Eagle Rock Energy Partners, L.P. (NASDAQ: EROC), together with its subsidiaries, gathers, compresses, treats, processes, transports, and sells natural gas. The company also acquires, develops and produces oil and natural gas working interests in Alabama and Texas; in addition to acquiring and managing fee minerals and royalty interests. Eagle Rock has natural gas gathering and processing assets in Texas Panhandle, east Texas/Louisiana, south Texas, west Texas, and the Gulf of Mexico.
The company aims to achieve stable, growing distributions to its investors by excelling in four mission critical activities — operations, acquisitions, organic growth projects and risk management. Eagle Rock emphasizes connecting new wells quickly, operating low-pressure gathering systems, executing contracts and agreements promptly, and providing reliable services. In all of its operations, the company strives to maintain a commitment to safety and compliance with environmental regulations.
In the second quarter, the company announced that it is temporarily reducing its quarterly distribution rate to enhance its liquidity position and reduce debts. The Board of Directors made this decision in view of the significant decline in commodity prices and drilling activity. Despite the distribution cut, the company continues to generate significant cash flow and believes technical pressure will reverse when meaningful distribution is reinstated.

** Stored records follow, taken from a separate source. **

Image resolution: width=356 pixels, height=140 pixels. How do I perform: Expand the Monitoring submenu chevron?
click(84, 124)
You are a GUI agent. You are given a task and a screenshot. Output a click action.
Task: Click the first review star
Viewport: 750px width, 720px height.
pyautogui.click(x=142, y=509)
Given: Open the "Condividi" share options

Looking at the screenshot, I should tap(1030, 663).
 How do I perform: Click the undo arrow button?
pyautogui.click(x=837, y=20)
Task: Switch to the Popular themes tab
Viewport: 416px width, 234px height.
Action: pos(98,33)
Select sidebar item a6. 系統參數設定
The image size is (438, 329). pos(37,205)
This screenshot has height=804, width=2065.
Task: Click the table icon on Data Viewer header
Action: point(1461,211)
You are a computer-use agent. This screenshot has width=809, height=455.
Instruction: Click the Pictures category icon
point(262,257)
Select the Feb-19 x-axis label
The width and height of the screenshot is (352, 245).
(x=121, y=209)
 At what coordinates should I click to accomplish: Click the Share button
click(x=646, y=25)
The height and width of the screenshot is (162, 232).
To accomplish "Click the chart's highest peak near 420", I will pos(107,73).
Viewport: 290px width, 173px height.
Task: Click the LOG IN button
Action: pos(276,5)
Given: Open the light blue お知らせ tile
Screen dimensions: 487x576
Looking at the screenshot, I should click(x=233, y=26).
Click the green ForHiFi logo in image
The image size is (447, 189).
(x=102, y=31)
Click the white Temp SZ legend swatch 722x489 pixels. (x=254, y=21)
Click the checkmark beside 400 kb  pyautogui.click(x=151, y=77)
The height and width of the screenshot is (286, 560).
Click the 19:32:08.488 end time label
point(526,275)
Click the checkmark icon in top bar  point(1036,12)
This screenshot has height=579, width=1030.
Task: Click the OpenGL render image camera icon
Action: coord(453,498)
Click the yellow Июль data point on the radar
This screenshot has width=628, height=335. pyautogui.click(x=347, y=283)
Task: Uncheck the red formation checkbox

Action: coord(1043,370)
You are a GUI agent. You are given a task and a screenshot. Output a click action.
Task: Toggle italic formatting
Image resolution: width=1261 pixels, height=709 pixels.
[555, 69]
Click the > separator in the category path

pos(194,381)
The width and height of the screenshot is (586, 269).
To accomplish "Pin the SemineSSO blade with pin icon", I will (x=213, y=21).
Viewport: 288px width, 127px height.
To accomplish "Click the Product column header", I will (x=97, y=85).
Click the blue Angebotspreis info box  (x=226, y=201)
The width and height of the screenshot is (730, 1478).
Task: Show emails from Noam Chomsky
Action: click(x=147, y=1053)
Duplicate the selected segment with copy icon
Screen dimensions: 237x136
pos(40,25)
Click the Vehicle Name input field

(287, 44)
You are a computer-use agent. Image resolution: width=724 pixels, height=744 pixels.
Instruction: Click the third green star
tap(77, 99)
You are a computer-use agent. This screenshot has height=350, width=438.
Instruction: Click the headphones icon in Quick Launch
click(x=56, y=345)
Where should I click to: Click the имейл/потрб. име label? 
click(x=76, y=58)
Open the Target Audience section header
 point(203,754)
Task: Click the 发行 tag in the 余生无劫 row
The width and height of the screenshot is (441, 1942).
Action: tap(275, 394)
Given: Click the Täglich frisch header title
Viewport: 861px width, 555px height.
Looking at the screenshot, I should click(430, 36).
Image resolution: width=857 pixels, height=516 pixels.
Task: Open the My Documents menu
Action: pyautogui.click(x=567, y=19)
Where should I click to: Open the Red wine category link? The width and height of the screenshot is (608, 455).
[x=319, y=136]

With natural gas prices hitting a 6 ½ year low two months ago, it’s no surprise Eagle Rock’s stock has also hit new lows recently. However, the management team has demonstrated its ability to minimize expenditures and is working to better position the company to capitalize on future opportunities. With a solid asset mix and exposure to high quality producing basins, the company is poised to substantially benefit from an upswing in natural gas prices.